_WHAT YOU SHOULD DO_
If a record below holds a picture, leave the picture out and copy the rest exactly.

_TASK MATERIAL_
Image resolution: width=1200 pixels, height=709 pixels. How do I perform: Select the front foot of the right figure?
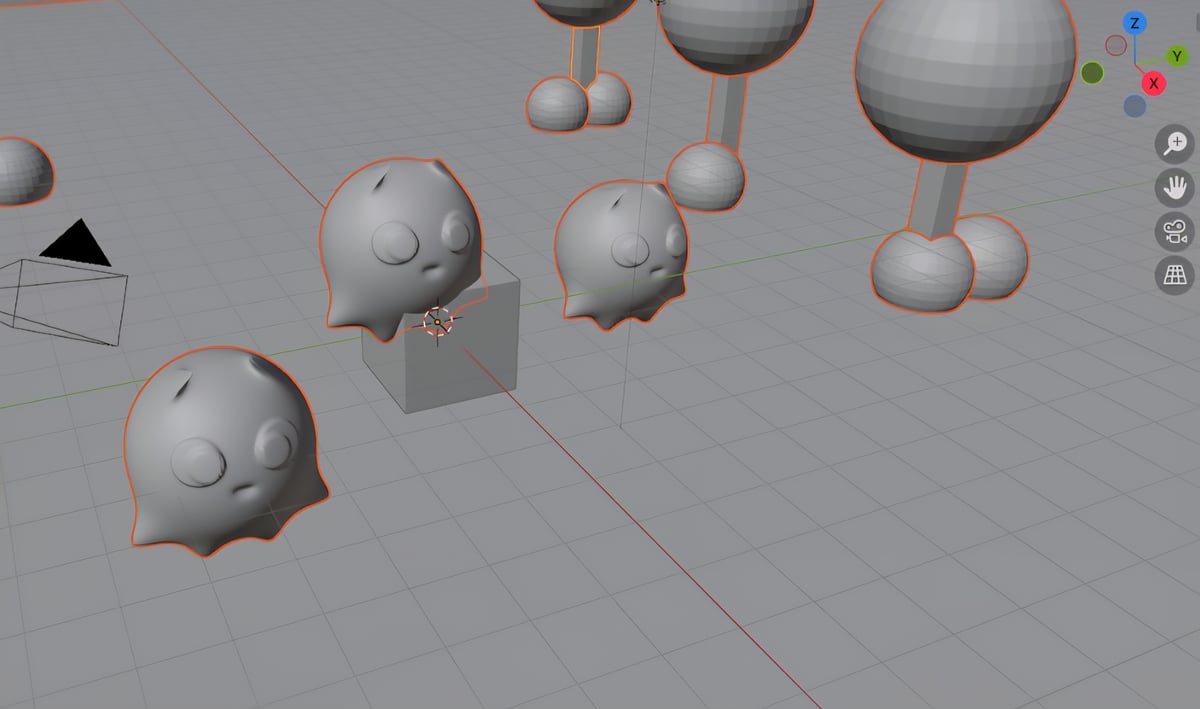921,271
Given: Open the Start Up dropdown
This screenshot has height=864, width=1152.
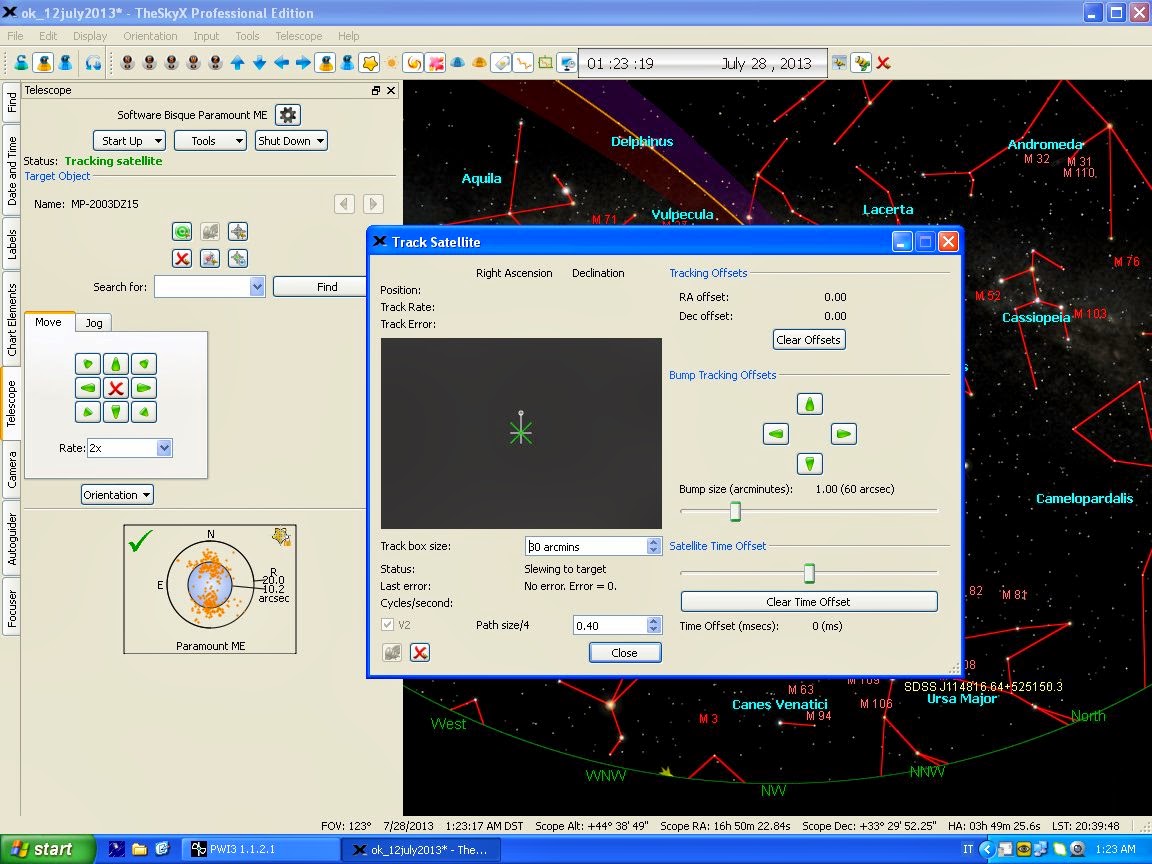Looking at the screenshot, I should [128, 141].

_REPLY TO THE TASK_
Image resolution: width=1200 pixels, height=709 pixels. How do I perform: Select the front foot of the right figure?
921,271
Given: Open the Start Up dropdown
This screenshot has height=864, width=1152.
Looking at the screenshot, I should [128, 141].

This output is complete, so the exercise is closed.